What are mangrove ecosystems?
Mangroves extend over 18 million hectares worldwide, covering a quarter of the world's tropical coastline. The largest single system is the 570 000 hectares of the Sundarbans of Bangladesh, which harbour the Bengal tiger and sustain some 300 000 people! Mangroves are, in general, a group of trees and shrubs (of mostly evergreen nature) that have convergently evolved to survive in shallow intertidal environments. Mangroves are defined physiologically as trees that can survive in the mangrove habitat, the mangal. According to Tomlinson (1986), the following criteria must be met for a species to be designated a "true" mangrove species.
1. Complete fidelity to the mangrove environment.

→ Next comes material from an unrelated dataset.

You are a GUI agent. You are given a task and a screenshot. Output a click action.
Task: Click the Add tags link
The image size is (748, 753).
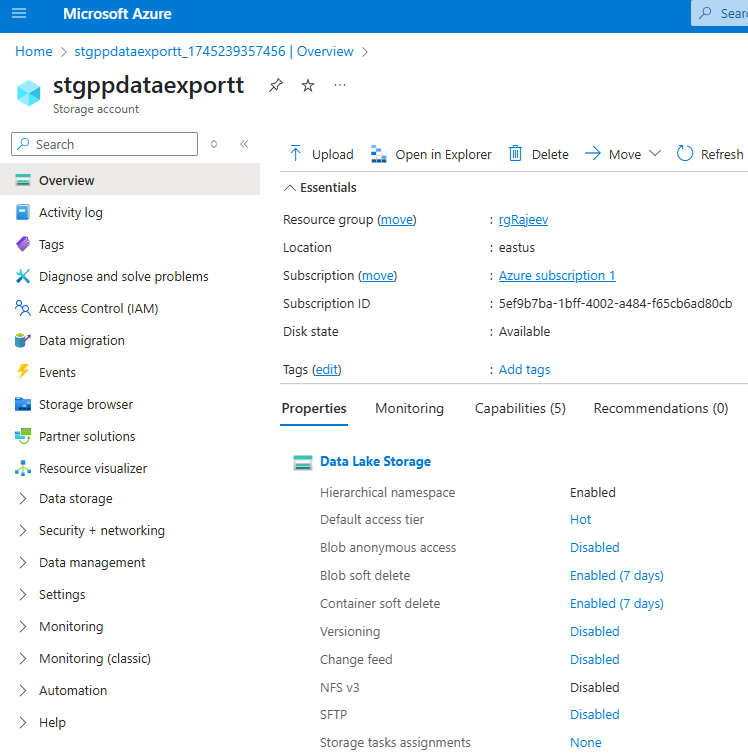[x=524, y=370]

2. Plays a major role in the structure of the community and has the ability to form pure stands.
3. Morphological specialization for adaptation to the habitat.
4. Physiological specialization for adaptation to their habitat.
5. Taxonomic isolation from terrestrial relatives.
Thus, mangrove is a non-taxonomic term used to describe a diverse group of plants that are all adapted to a wet, saline habitat. Mangrove may typically refer to an individual species. Terms such as mangrove community, mangrove ecosystem, mangrove forest, mangrove swamp, and mangal are used interchangeably to describe the entire mangrove community.
The approximately 50 mangrove species that are found worldwide belong to 20 genera in 16 families, although two families, Avicenniaceae and Rhizophoraceae, dominate in number of species and abundance.

Figure above: A rhizophora tree

Figure above: An Avicennia tree
Mangroves ecosystems are found in sheltered bays and estuaries as well as along riverine systems influenced by tidal movements. Occasionally mangroves are also found on carbonate platform substrate such as on isolated islands in the Caribbean . Mangroves grow primarily along tropical coastlines but extend as far south as South Africa and Argentina and north along the southern coast of the US and Japan . The main constraint on their latitudinal distribution is temperature wherefore the existence of mangroves typically coincides with the 20°C isotherm.
The mangrove ecosystem is a demanding one. Typically, mangroves are inundated by tides and are therefore in a near-constant waterlogged state. Since the ecosystems are of coastal or estuarine nature the tidal water is saline, so mangrove trees have the added problem of coping with salt and acquiring sufficient water against an osmotic gradient, whilst at low tide, or during heavy rains or floods, they can be exposed to fresh water (low salinity). In very hot climates the saline environment is magnified by evaporation, and in some areas such as the Indus Delta in Pakistan the prevailing salinity can be twice as high as that in seawater. Among the vascular plants, only mangroves can flourish and thrive in such an inhospitable environment.